GIBBERISH FOR JESUS.
The University of Chicago has an online guide to "Accessing Abortion in Illinois," and Ian Tuttle, one of National Review's cadre of Jesus freaks (K-Lo's Kids, we might call them), is enraged:
...the abguide is a narrowly tailored resource: Only those determined to counsel women not to seek an alternative to terminating their pregnancy need peruse.
I wonder if women who want an abortion for themselves can peruse it, too? This convoluted sentence is an early tip-off that Tuttle is too angry to write clearly, at least without yelling "slut" and "whore" at frequent intervals, yet he persists, determined, it would seem, to find an intellectual angle on anti-abortion discourse so it doesn't look so much like "because Jesus said so, in code" (though it is).
Tuttle's willing to work, though; he finds a reference from the guide to a "foundational document," and tears at that a while:
[The ACRJ's] “A New Vision,” with its Port Huron–era complaints (“imperialism,” “cultural hegemony,” “White supremacy”), is a twelve-page repurposing of Marx — albeit less proletariat, more Pretty Woman — except that in lieu of “liberation” and a classless society comes “justice.”
Not only does Tuttle get to make fun of Marx and hippies, he also hits on that bugbear "justice" -- why, Dinesh D'Souza agrees with him that the Left is all about this so-called justice, while conservatives are all about freedom! (That reminds me -- isn't D'Souza due before the bar of so-called justice soon, whereby he may lose his freedom? Must create a Google alert.) So Tuttle digs in:
So successfully has the Left commandeered this ancient ideal that it has become a byword of political southpaws the way “freedom” is a byword of conservatives. That dichotomy is wrong, but it is pervasive, and “justice” is regularly spliced to a variety of niche progressive concerns to give them moral purchase: reproductive justice, environmental justice, social justice.
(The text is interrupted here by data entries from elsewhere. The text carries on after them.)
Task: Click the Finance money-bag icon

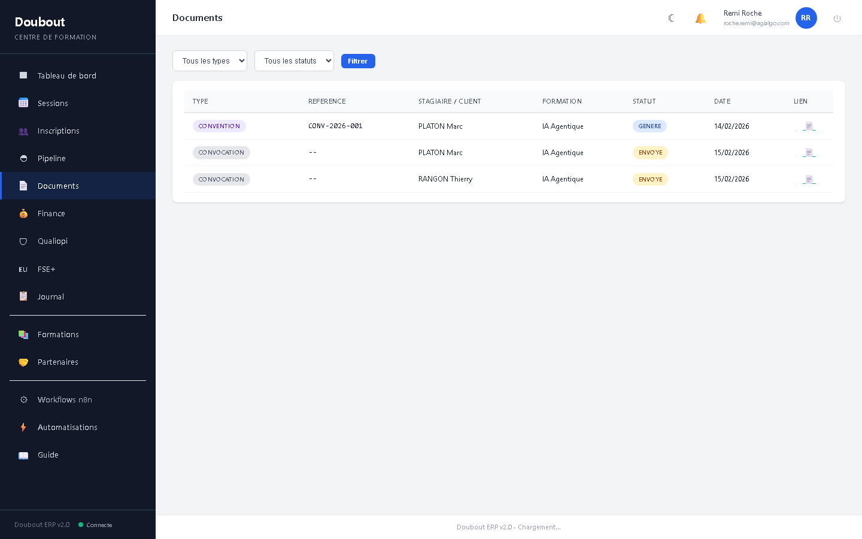Action: click(x=23, y=213)

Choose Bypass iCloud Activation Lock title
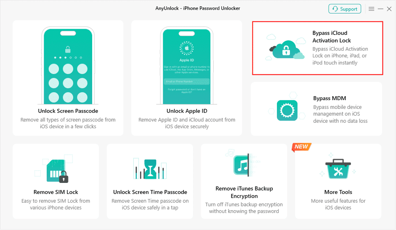coord(332,37)
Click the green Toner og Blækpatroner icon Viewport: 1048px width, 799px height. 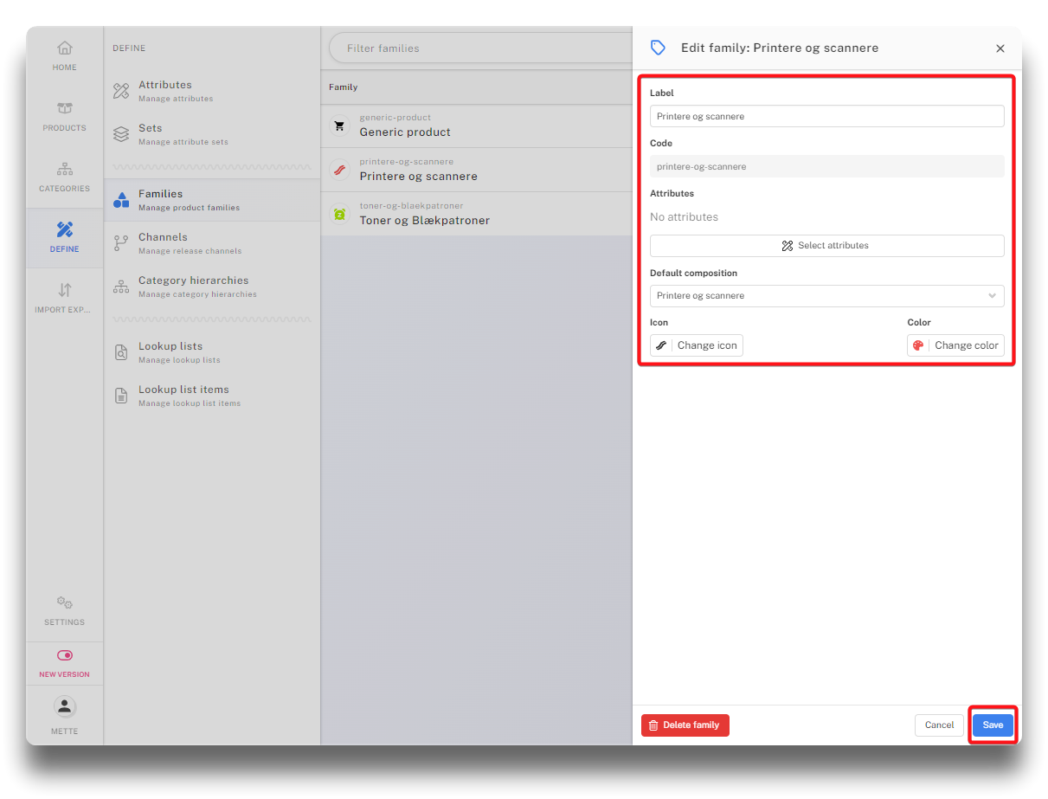[x=340, y=214]
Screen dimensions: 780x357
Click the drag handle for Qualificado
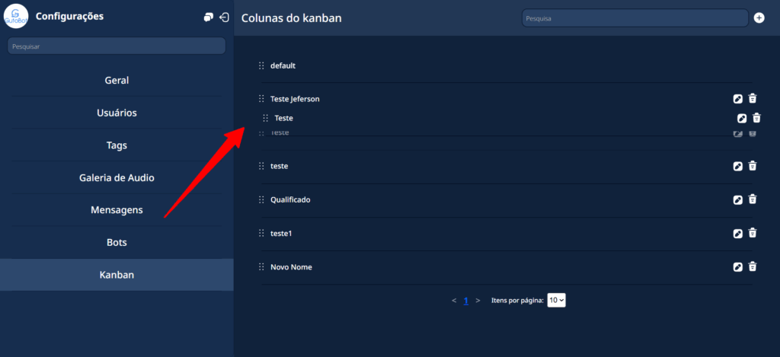261,199
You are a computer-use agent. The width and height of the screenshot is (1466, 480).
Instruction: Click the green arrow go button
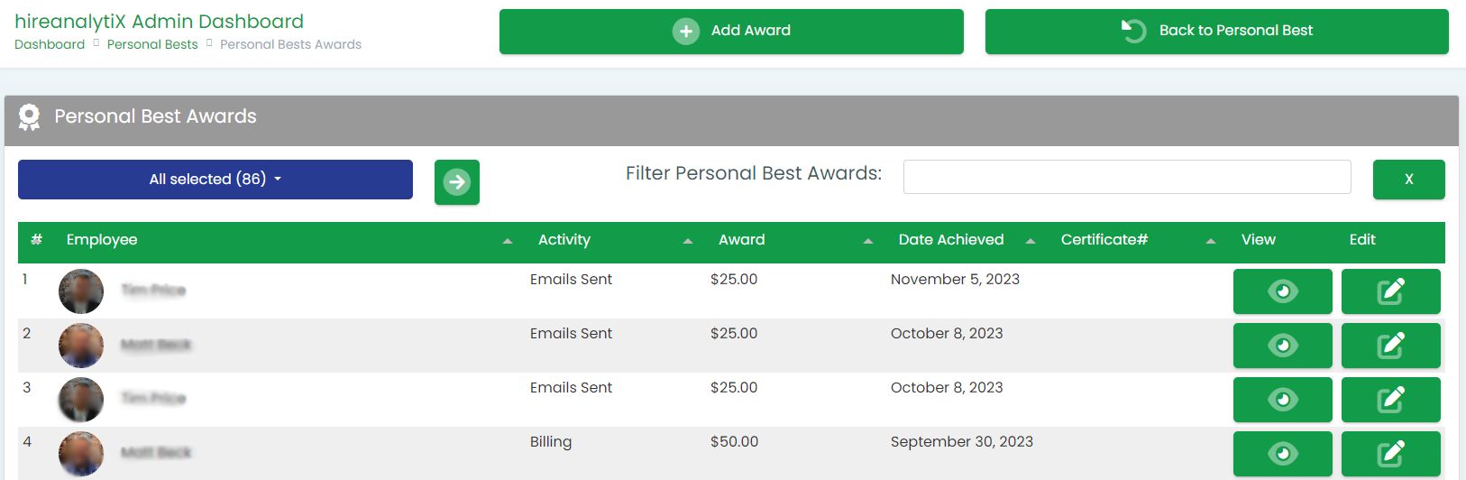tap(457, 182)
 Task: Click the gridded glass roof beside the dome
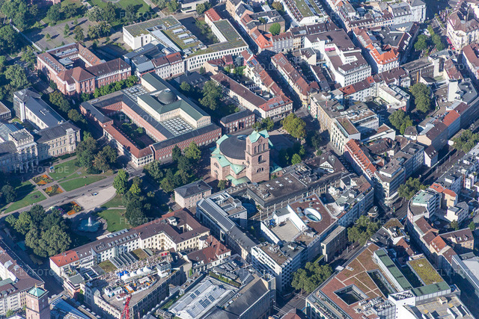coord(177,125)
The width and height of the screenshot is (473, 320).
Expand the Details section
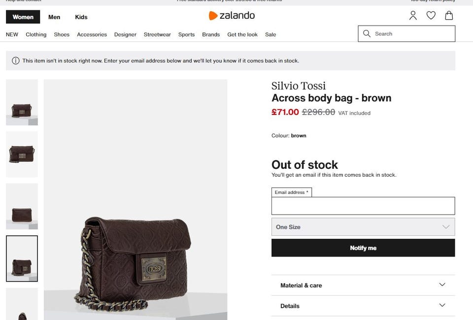point(363,306)
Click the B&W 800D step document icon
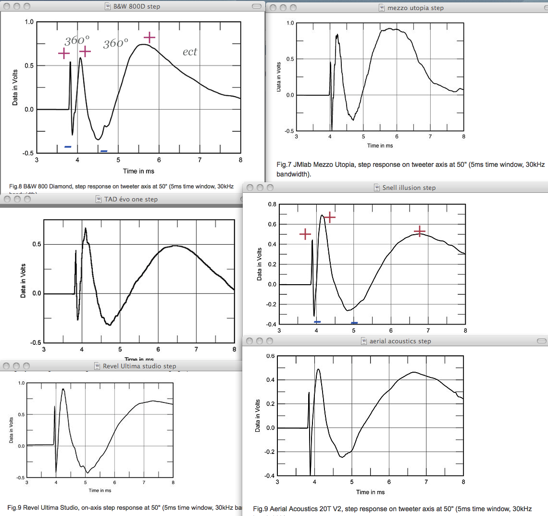Image resolution: width=548 pixels, height=516 pixels. tap(108, 6)
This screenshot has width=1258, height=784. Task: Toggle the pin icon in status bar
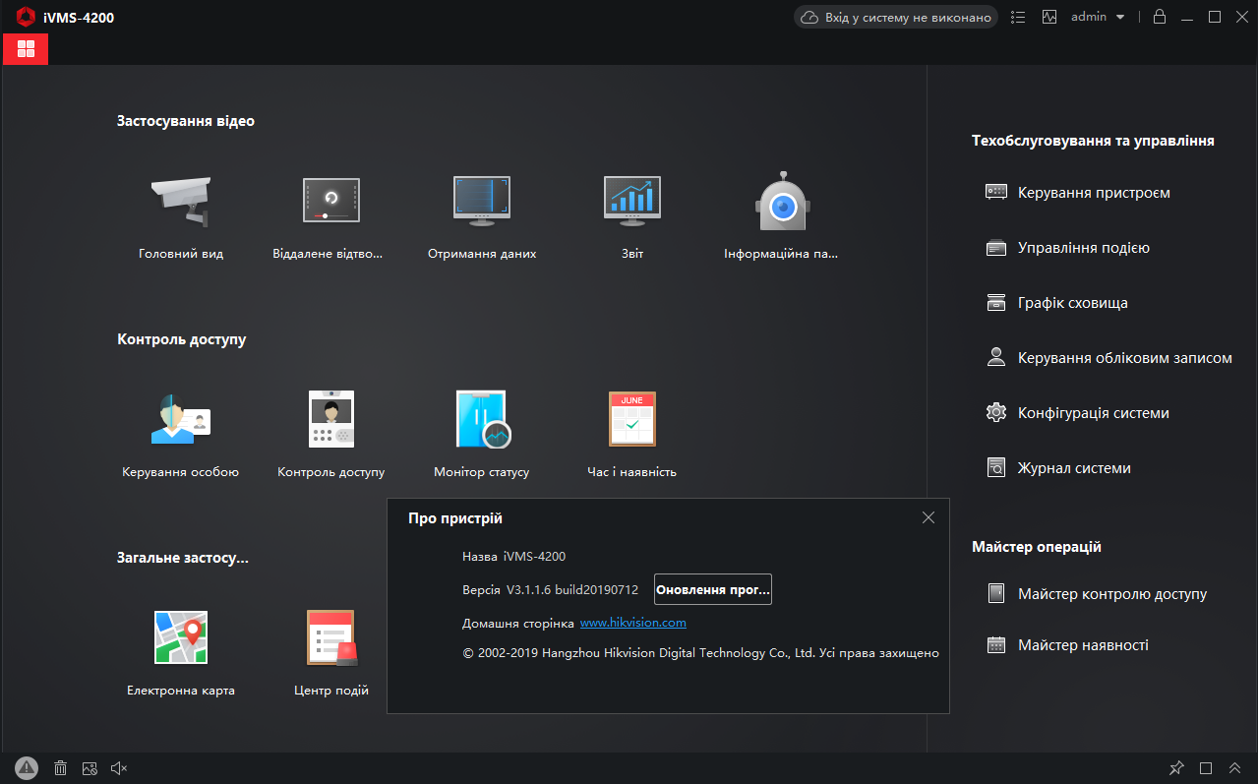[1176, 768]
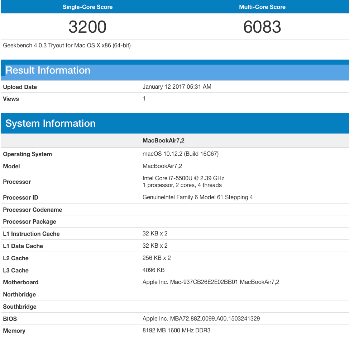Select the January 12 2017 upload date value
Viewport: 349px width, 341px height.
pos(177,87)
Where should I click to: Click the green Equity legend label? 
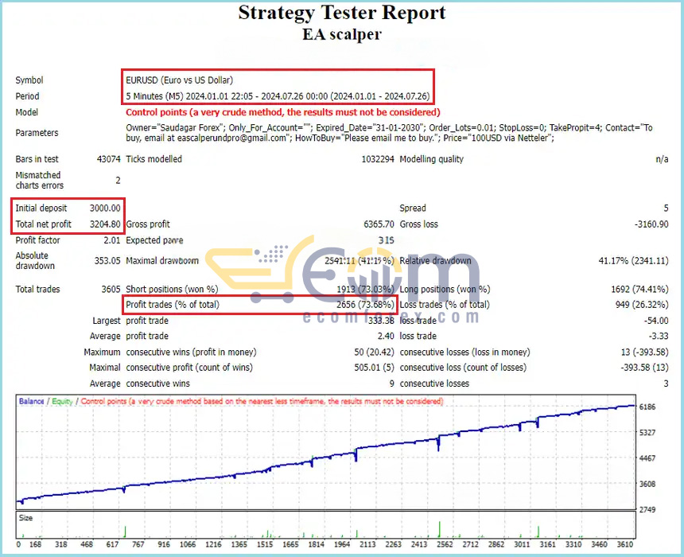[62, 401]
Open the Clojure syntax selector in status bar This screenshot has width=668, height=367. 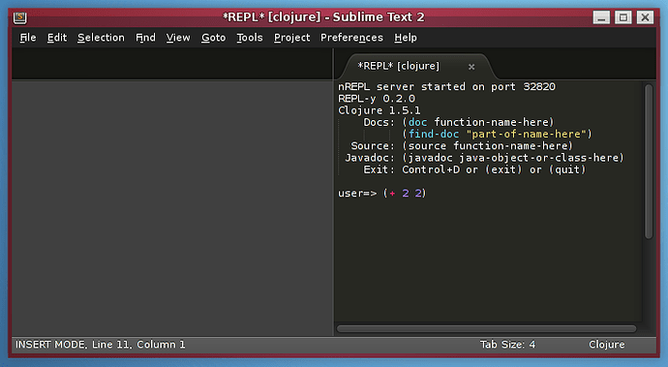[607, 345]
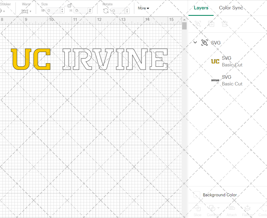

The problem with all of these, though, is that they are fundamentally contentless.
Foolish leftists! There is no justice without the Lord, as is proven by Tuttle's quotes from Moses and Russell Kirk. And conservatives still have freedom, neener neener.
But reproductive justice does not strive to accord with any order of things outside itself — not even, evidently, biological fact. Nowhere does the ACRJ envision concretely what reproductive justice would look like, any more than Marx dwelt on the specifics of a classless society. Reproductive justice thus means nothing more than reproductive freedom,
BIG GASP. Justice is nothing but freedom! But freedom in the non-D'Souzan sense, therefore bad.
By the way, that paragraph does indeed end with a comma in the original, because why not.
If you were wondering where the Jonah Goldbergs of tomorrow will come from, look to the Bible Camps.